Background information
- Born: Filippo Maria Fanti 20 December 1995 (age 30) Carrara, Italy
- Genres: Pop; rock; urban;
- Occupations: Singer-songwriter; rapper;
- Instruments: Vocals; guitar; piano;
- Works: Discography
- Years active: 2015–present
- Label: Warner

= Irama (singer) =

Italian singer-songwriter and rapper (born 1995)

Filippo Maria Fanti (born 20 December 1995), known professionally as Irama, is an Italian singer-songwriter and rapper.

He rose to fame in 2018, following his win on the 17th edition of the talent show Amici di Maria De Filippi. He participated in the "Newcomers" section of the Sanremo Music Festival in 2016 with the song "Cosa resterà". He competed in 2019 with "La ragazza con il cuore di latta", in 2021 with "La genesi del tuo colore", and in 2022 with "Ovunque sarai", placing fourth; he competed once again in 2024 with "Tu no", reaching fifth place, and in 2025 with "Lentamente", finishing ninth.

Since his debut, he has sold over two million copies in Italy, twice topping the Italian Albums Chart and realizing several media successful singles, including multi-platinum singles "Mediterranea", "Nera" and "La genesi del tuo colore", "Arrogante", "Melodia proibita", "Crepe", and "La ragazza con il cuore di latta". He has obtained 31 platinum discs and 3 gold discs corresponding to 2,032,000 sales units certified by the FIMI.

== Life and career ==
Born in Carrara, where he lived up to primary school, he later moved with his family to Monza.

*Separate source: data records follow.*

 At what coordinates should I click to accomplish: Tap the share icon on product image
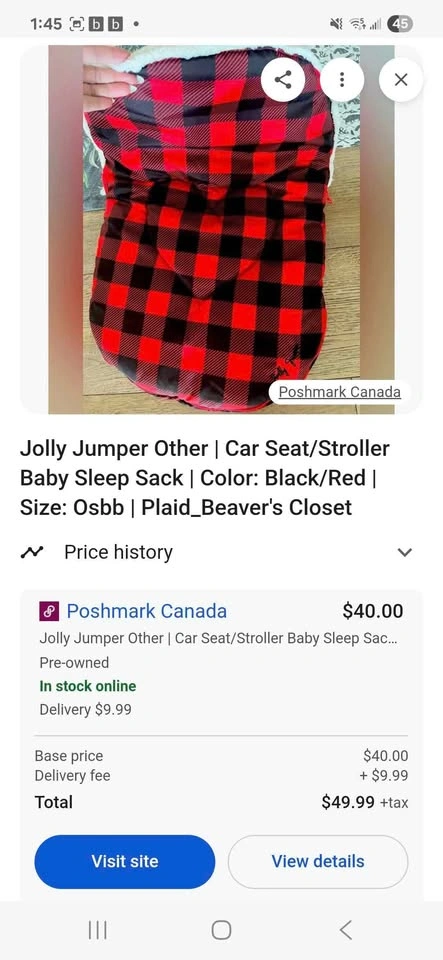(x=283, y=80)
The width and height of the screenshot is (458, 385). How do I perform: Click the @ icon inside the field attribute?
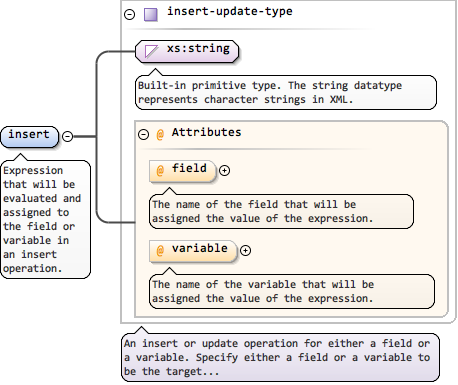[160, 171]
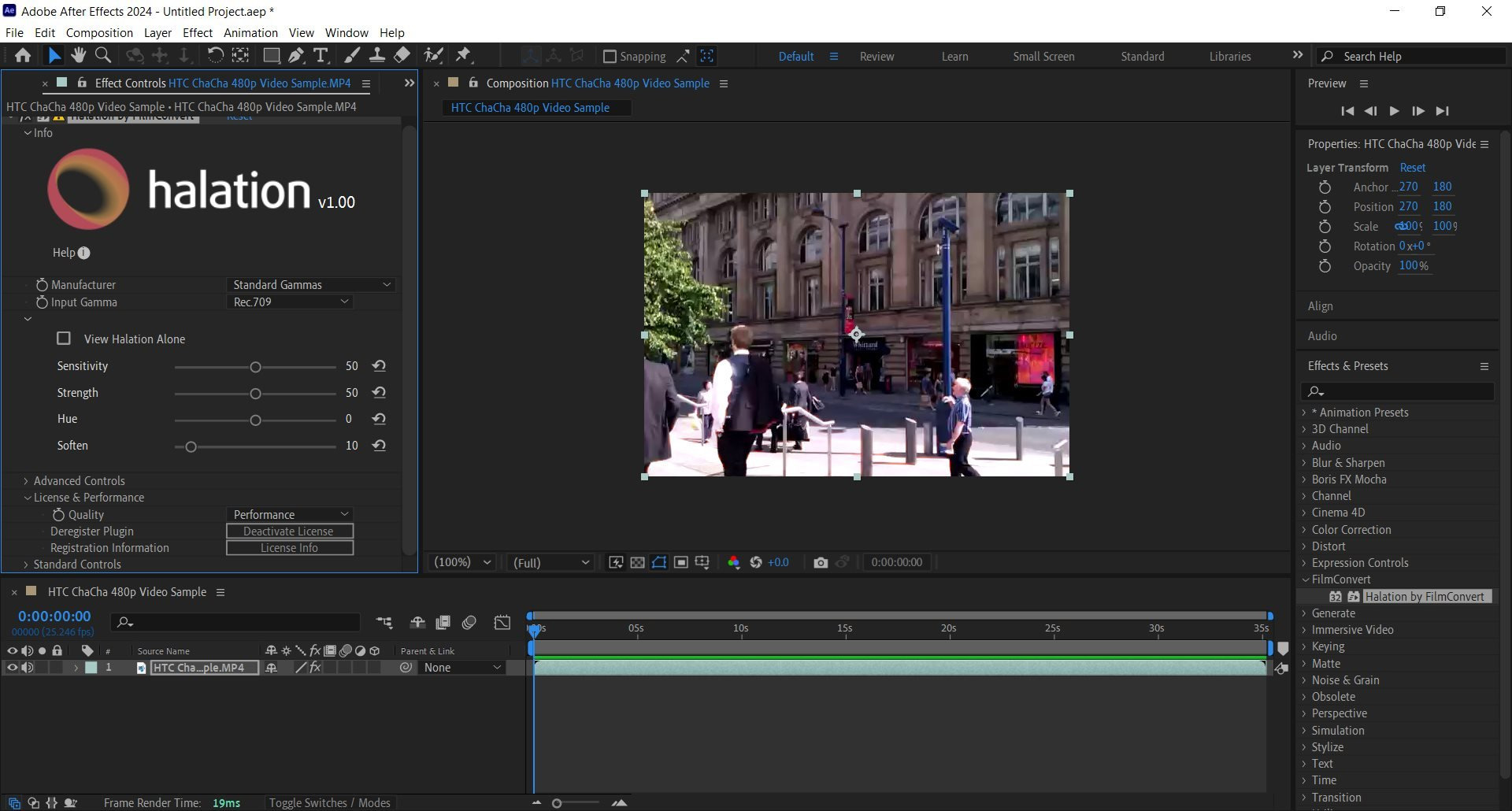
Task: Click the Strength slider handle
Action: coord(255,393)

He declared to have been interested in the music of Francesco Guccini and Fabrizio De André since he was a child, and then he approached hip pop. His artistic name, chosen after having anagrammed his second name, Maria, means "rhythm" in Malay.

On 27 November 2015, with the song "Cosa resterà", written with Giulio Nenna, he was among the eight winners of the eighth edition of the Sanremo Giovani song contest, which allowed him to be admitted to the Sanremo Music Festival in the "New proposals" section. The single reached the 100th position of the Italian Singles Charts and anticipated the singer's debut studio album, titled Irama, released on 12 February 2016, under the Warner Music Italy label, debuting at the 51st position of the FIMI's Chart. On 27 May 2015, the second single "Tornerai da me" was released and lately certified gold by FIMI. The commercial launch of the single "Mi drogherò" marked the end of the artistic partnership between Irama and Warner Music Italy, due to the low promotion that the label reserved to the songwriter.

At the end of 2016, in search of a record relaunch, Irama decided to participate in the seventeenth edition of the talent show Amici di Maria De Filippi. After the victory of the program, he signed again the contract with Warner Records, releasing the single "Un giorno in più", debuting at position 24 of the FIMI ranking and obtaining the gold certification. The second single "Nera", also performed during the television show, was launched as a single on 1 June, achieving the second position of the Top Singles Chart, solding over 150,000 copies. In the same month he published the EP, produced by Giulio Nenna and Andrea Debernardi, entitled Plume, which reached the top of the FIMI Album ranking and was certified double platinum for having sold over 100,000 copies. Plume ranked second in the Italian year end chart for albums/compilations while "Nera" ranked sixth in singles.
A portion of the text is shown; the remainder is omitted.